Why did he become a bookstore keeper? “I learnt from my father that you can earn a living with books and journalism.” But as a young man, Farouk Karim had other dreams. “Everybody wanted to be a seaman in the 80s”, he recalls. He skipped military service, was hired by a freighter instead, arrived in Piraeus in Greece, made some cash, lived abroad for over a decade, saw his marriage in Toronto fail, returned to Zanzibar, remarried - and stayed. Many men of his generation here tell a similar story.
Now 60 years old, Karim has been selling books, stationery, and newspapers for the last 30 years. And like his father, who reported for the BBC and Reuters in the early independence years, Karim, has become a local media celebrity as an ITV correspondent. As Chairman of the Zanzibar Media Committee, he is involved in creating new media legislation. Under President Mama Samia, he says, things have changed for the better. Karim also brought Zanzibar into the Confederation of African Football, which probably won him the most fans.
Printed newspapers, all of them, and every day. Karim has them. The Citizen, the Mail, the Guardian … and of course East Africa’s renowned weekly, The East African, founded in the 80s and still running. The international press, Vogue or Time magazine? “You can’t get these here”, he says, “would be far too expensive to import them.” Comrades pass by to discuss the daily going-on. Men who are soft-spoken and read are Karim’s clients.

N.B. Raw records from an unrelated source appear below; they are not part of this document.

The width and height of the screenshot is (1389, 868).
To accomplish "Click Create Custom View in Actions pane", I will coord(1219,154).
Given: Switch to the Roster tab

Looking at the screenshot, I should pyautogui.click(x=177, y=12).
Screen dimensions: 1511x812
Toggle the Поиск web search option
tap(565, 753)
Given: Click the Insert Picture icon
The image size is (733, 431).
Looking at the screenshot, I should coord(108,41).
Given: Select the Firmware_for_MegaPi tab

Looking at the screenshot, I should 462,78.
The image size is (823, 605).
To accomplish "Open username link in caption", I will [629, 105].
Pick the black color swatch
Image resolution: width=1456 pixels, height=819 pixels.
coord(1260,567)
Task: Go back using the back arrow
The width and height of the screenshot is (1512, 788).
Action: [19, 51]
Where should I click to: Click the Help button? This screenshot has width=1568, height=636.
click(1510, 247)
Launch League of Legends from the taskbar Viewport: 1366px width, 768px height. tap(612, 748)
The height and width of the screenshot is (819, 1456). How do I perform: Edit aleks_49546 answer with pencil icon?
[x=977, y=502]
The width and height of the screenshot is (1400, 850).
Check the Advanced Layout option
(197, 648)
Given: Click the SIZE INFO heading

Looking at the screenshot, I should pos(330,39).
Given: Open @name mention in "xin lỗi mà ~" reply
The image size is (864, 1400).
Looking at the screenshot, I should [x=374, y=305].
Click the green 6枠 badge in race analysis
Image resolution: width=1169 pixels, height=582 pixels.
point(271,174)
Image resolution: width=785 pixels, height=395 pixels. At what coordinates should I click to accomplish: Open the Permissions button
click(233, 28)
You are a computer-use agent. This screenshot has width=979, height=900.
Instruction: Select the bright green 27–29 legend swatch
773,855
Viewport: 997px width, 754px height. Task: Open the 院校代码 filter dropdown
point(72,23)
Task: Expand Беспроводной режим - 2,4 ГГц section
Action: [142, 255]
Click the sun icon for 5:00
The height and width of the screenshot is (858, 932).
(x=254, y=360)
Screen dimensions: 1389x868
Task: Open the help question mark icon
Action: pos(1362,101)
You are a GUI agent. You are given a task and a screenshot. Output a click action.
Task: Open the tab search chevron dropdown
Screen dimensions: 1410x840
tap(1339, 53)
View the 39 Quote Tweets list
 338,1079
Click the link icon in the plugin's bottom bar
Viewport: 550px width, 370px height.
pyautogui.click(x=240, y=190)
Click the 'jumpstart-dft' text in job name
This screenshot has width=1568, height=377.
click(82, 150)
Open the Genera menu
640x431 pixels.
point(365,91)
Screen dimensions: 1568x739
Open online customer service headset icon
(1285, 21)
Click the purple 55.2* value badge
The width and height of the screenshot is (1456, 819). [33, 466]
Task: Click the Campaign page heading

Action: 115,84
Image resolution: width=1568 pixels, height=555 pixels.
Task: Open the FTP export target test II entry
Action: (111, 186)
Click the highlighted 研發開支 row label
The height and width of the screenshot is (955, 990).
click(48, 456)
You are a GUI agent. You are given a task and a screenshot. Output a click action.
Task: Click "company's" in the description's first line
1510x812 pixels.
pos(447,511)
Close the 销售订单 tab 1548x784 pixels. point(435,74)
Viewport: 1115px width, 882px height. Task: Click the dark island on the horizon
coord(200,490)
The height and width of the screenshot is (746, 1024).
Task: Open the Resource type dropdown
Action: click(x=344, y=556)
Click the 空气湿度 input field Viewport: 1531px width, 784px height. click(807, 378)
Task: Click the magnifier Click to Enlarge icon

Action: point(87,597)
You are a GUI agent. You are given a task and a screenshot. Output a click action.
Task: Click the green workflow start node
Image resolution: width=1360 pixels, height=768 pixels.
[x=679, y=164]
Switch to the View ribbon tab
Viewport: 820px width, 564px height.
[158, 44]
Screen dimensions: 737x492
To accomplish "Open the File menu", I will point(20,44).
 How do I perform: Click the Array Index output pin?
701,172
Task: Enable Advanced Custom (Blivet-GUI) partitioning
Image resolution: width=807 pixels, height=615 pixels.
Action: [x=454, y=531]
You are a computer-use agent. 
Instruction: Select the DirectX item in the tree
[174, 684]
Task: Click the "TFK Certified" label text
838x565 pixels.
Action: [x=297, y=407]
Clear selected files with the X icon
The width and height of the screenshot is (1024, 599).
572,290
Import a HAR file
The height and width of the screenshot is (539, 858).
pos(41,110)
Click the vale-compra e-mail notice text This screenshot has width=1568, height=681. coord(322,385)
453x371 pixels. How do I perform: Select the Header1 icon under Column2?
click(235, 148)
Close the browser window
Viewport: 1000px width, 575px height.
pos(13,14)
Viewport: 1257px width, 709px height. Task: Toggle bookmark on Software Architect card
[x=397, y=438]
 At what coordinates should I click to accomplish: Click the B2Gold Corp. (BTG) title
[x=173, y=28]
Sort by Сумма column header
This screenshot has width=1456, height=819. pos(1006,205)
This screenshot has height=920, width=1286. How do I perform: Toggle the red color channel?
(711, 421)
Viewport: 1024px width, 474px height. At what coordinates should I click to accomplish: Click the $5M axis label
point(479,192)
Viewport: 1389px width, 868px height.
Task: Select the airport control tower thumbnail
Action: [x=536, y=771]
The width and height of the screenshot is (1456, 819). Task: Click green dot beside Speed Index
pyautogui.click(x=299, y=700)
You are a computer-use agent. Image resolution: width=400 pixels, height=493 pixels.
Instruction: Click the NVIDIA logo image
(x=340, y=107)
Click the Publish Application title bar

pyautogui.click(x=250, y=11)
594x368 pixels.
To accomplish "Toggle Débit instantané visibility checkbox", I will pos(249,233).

Karim’s shop is not your cosy Notting Hill collector’s heaven, nor a Barnes & Nobles, it does not even have a sign outside. What are his bestsellers? Schoolbooks, educational and inspirational books, says Karim. “How to make money”, or “How to sew a dress” kind-of-books.
Sorry, no Tom Ford here, no Zadie Smith, but Abdulrazak Gurnah, the Zanzibari Nobel Prize Winner for Literature, is available with his first Swahili translation “Peponi”. The famous writer even came by to greet Karim and brought a sales poster with him. But time to talk he had not, the bookkeeper says.